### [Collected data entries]
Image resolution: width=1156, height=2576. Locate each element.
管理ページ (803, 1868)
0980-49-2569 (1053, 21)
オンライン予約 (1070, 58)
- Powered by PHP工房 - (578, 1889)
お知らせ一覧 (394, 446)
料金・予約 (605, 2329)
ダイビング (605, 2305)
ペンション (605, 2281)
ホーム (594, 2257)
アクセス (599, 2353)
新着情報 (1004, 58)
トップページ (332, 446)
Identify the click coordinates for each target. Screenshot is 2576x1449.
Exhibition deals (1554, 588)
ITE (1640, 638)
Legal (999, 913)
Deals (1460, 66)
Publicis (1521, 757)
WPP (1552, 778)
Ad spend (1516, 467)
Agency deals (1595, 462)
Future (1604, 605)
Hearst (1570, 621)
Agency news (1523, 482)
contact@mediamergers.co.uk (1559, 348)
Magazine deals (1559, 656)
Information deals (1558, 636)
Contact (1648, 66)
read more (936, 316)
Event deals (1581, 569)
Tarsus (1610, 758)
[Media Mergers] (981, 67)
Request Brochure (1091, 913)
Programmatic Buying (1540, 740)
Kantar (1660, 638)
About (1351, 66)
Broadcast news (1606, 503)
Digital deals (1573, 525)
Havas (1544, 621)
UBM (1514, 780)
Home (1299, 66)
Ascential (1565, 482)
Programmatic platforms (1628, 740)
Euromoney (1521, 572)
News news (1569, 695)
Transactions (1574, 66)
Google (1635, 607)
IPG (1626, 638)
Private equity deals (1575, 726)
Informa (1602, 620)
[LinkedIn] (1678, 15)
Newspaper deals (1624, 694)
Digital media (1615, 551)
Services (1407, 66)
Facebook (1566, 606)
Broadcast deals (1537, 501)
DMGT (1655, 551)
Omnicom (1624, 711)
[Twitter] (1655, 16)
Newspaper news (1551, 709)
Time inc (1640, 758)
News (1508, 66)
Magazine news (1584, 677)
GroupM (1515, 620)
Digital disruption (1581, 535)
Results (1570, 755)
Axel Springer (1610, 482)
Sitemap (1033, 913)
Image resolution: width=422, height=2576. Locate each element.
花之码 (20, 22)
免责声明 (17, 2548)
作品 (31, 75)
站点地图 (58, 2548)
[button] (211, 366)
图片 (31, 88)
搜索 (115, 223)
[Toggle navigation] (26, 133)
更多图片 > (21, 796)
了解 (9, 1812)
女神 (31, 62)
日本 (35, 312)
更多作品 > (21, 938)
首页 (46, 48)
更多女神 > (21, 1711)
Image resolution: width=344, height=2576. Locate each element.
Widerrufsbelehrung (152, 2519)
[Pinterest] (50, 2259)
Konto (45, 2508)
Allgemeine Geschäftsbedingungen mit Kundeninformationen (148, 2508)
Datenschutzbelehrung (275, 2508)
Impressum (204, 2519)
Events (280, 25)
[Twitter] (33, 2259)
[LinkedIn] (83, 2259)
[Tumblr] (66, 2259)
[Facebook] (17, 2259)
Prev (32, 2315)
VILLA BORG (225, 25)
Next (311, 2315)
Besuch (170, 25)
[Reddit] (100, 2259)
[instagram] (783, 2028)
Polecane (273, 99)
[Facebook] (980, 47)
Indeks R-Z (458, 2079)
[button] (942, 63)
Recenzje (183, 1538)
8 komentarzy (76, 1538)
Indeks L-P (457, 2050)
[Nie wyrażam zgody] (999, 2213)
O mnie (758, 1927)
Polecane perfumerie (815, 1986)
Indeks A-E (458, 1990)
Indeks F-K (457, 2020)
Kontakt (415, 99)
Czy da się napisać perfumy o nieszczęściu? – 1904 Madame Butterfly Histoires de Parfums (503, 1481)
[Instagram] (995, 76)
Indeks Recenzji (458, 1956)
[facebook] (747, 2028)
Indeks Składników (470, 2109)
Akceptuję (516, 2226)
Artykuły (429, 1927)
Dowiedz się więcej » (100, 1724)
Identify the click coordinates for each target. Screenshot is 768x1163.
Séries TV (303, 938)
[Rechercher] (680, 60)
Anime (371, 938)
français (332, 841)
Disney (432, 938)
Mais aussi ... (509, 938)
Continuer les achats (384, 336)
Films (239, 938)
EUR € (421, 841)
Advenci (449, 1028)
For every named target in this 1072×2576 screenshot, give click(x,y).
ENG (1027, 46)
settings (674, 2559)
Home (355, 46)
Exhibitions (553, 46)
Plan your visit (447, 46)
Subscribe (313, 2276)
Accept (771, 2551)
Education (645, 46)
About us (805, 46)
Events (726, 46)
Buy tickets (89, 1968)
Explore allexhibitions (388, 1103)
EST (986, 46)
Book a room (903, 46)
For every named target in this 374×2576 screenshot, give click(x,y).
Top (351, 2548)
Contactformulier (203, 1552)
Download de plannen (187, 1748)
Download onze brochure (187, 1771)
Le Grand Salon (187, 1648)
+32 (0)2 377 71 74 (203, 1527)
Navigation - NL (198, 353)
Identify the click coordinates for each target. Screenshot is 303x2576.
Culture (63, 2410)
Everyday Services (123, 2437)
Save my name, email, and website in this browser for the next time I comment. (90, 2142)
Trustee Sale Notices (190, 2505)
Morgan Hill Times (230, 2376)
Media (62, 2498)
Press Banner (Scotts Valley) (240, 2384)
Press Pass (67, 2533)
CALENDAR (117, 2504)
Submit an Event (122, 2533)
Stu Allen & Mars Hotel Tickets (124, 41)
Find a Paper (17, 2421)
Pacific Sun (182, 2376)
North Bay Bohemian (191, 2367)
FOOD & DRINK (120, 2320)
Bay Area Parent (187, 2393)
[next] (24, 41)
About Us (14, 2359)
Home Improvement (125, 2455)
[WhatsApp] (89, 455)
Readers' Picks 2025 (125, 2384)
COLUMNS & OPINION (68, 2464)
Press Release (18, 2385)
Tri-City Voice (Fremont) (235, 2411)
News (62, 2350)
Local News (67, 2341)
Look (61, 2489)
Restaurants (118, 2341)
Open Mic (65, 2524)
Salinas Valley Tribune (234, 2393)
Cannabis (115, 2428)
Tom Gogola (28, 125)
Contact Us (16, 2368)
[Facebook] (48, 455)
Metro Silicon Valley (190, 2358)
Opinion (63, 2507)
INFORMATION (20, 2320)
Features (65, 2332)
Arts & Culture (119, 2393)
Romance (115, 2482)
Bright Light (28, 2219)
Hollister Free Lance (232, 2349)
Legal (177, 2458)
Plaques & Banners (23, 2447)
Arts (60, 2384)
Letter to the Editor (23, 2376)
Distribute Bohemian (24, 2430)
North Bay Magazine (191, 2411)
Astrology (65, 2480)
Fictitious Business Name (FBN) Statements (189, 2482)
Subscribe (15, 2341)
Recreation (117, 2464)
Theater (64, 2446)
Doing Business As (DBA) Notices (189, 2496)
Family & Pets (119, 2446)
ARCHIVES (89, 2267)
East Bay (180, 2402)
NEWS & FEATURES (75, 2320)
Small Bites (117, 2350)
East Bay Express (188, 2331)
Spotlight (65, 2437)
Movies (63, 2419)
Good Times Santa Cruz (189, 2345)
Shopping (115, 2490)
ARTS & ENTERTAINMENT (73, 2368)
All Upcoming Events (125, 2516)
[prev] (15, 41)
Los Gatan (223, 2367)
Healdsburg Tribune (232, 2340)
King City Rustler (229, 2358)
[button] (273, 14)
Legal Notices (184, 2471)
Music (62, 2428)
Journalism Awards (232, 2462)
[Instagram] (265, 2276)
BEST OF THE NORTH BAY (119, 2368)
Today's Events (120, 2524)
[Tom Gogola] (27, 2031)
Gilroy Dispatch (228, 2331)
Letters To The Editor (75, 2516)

### [Activity]
Determine the number of lines in the records that include the string "Download", and respond with that number only.

### [Response]
2